Task to complete
Extract every one of the records below, reproducing each line with no changes.

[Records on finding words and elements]
"""

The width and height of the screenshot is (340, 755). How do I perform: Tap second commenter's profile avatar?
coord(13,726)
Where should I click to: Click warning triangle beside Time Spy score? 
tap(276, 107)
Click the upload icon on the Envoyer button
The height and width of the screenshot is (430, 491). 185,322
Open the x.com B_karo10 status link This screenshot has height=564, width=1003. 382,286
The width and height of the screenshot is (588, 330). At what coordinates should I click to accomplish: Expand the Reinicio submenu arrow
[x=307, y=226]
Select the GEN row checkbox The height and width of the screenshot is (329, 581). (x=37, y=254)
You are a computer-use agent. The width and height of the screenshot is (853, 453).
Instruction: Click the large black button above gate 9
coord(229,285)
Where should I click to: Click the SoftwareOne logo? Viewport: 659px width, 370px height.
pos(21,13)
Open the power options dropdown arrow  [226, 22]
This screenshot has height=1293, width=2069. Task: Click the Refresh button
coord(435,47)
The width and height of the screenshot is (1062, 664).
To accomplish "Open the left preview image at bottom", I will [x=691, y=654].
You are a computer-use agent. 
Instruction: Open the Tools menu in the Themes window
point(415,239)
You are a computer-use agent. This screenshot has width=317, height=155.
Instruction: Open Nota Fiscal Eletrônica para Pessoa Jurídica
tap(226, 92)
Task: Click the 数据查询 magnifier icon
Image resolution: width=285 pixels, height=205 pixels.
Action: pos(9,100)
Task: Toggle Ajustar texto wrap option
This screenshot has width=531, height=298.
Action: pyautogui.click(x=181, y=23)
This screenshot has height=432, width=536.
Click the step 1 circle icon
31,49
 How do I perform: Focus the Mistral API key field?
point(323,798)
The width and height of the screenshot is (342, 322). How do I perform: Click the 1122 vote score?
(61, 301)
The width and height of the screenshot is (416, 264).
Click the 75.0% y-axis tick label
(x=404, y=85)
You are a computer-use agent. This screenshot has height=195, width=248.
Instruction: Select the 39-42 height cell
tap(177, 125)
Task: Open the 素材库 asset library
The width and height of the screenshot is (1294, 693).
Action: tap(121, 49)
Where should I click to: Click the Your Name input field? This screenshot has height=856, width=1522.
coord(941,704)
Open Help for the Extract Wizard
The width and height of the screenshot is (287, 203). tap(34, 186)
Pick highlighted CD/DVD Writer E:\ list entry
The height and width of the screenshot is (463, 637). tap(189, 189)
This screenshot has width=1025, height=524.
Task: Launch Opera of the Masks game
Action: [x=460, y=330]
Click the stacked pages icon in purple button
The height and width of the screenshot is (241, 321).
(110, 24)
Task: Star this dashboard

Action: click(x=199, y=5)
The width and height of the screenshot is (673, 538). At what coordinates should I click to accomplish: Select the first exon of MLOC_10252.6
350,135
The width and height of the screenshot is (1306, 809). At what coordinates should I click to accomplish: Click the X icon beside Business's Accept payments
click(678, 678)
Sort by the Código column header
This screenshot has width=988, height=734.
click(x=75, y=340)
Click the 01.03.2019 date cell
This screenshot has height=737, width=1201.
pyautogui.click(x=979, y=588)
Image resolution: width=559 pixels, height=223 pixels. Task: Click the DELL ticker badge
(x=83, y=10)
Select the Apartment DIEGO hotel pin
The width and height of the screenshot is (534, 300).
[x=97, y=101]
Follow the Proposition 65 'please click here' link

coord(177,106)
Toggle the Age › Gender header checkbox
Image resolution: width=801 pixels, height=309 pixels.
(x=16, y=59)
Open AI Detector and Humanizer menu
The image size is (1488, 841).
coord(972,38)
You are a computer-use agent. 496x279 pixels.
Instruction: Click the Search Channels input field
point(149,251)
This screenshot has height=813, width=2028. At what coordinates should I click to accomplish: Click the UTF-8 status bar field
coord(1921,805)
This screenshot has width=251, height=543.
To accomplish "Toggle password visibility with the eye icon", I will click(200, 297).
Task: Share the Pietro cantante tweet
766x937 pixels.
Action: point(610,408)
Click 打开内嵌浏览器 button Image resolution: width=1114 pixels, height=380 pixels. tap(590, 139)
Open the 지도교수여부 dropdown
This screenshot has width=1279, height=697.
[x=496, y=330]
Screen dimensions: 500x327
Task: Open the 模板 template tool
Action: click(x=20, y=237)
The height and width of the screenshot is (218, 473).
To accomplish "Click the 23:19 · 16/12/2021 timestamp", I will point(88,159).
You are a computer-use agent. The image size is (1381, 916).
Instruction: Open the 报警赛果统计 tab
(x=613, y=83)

"""

Right answer
The width and height of the screenshot is (340, 755). How do I perform: Tap second commenter's profile avatar?
coord(13,726)
Where should I click to: Click warning triangle beside Time Spy score? 
tap(276, 107)
Click the upload icon on the Envoyer button
The height and width of the screenshot is (430, 491). 185,322
Open the x.com B_karo10 status link This screenshot has height=564, width=1003. 382,286
The width and height of the screenshot is (588, 330). At what coordinates should I click to accomplish: Expand the Reinicio submenu arrow
[x=307, y=226]
Select the GEN row checkbox The height and width of the screenshot is (329, 581). (x=37, y=254)
You are a computer-use agent. The width and height of the screenshot is (853, 453).
Instruction: Click the large black button above gate 9
coord(229,285)
Where should I click to: Click the SoftwareOne logo? Viewport: 659px width, 370px height.
pos(21,13)
Open the power options dropdown arrow  [226, 22]
This screenshot has height=1293, width=2069. Task: Click the Refresh button
coord(435,47)
The width and height of the screenshot is (1062, 664).
To accomplish "Open the left preview image at bottom", I will [x=691, y=654].
You are a computer-use agent. 
Instruction: Open the Tools menu in the Themes window
point(415,239)
You are a computer-use agent. This screenshot has width=317, height=155.
Instruction: Open Nota Fiscal Eletrônica para Pessoa Jurídica
tap(226, 92)
Task: Click the 数据查询 magnifier icon
Image resolution: width=285 pixels, height=205 pixels.
Action: pos(9,100)
Task: Toggle Ajustar texto wrap option
This screenshot has width=531, height=298.
Action: pyautogui.click(x=181, y=23)
This screenshot has height=432, width=536.
Click the step 1 circle icon
31,49
 How do I perform: Focus the Mistral API key field?
point(323,798)
The width and height of the screenshot is (342, 322). How do I perform: Click the 1122 vote score?
(61, 301)
The width and height of the screenshot is (416, 264).
Click the 75.0% y-axis tick label
(x=404, y=85)
You are a computer-use agent. This screenshot has height=195, width=248.
Instruction: Select the 39-42 height cell
tap(177, 125)
Task: Open the 素材库 asset library
The width and height of the screenshot is (1294, 693).
Action: tap(121, 49)
Where should I click to: Click the Your Name input field? This screenshot has height=856, width=1522.
coord(941,704)
Open Help for the Extract Wizard
The width and height of the screenshot is (287, 203). tap(34, 186)
Pick highlighted CD/DVD Writer E:\ list entry
The height and width of the screenshot is (463, 637). tap(189, 189)
This screenshot has width=1025, height=524.
Task: Launch Opera of the Masks game
Action: [x=460, y=330]
Click the stacked pages icon in purple button
The height and width of the screenshot is (241, 321).
(110, 24)
Task: Star this dashboard

Action: click(x=199, y=5)
The width and height of the screenshot is (673, 538). At what coordinates should I click to accomplish: Select the first exon of MLOC_10252.6
350,135
The width and height of the screenshot is (1306, 809). At what coordinates should I click to accomplish: Click the X icon beside Business's Accept payments
click(678, 678)
Sort by the Código column header
This screenshot has width=988, height=734.
click(x=75, y=340)
Click the 01.03.2019 date cell
This screenshot has height=737, width=1201.
pyautogui.click(x=979, y=588)
Image resolution: width=559 pixels, height=223 pixels. Task: Click the DELL ticker badge
(x=83, y=10)
Select the Apartment DIEGO hotel pin
The width and height of the screenshot is (534, 300).
[x=97, y=101]
Follow the Proposition 65 'please click here' link

coord(177,106)
Toggle the Age › Gender header checkbox
Image resolution: width=801 pixels, height=309 pixels.
(x=16, y=59)
Open AI Detector and Humanizer menu
The image size is (1488, 841).
coord(972,38)
You are a computer-use agent. 496x279 pixels.
Instruction: Click the Search Channels input field
point(149,251)
This screenshot has height=813, width=2028. At what coordinates should I click to accomplish: Click the UTF-8 status bar field
coord(1921,805)
This screenshot has width=251, height=543.
To accomplish "Toggle password visibility with the eye icon", I will click(200, 297).
Task: Share the Pietro cantante tweet
766x937 pixels.
Action: point(610,408)
Click 打开内嵌浏览器 button Image resolution: width=1114 pixels, height=380 pixels. tap(590, 139)
Open the 지도교수여부 dropdown
This screenshot has width=1279, height=697.
[x=496, y=330]
Screen dimensions: 500x327
Task: Open the 模板 template tool
Action: click(x=20, y=237)
The height and width of the screenshot is (218, 473).
To accomplish "Click the 23:19 · 16/12/2021 timestamp", I will point(88,159).
You are a computer-use agent. The image size is (1381, 916).
Instruction: Open the 报警赛果统计 tab
(x=613, y=83)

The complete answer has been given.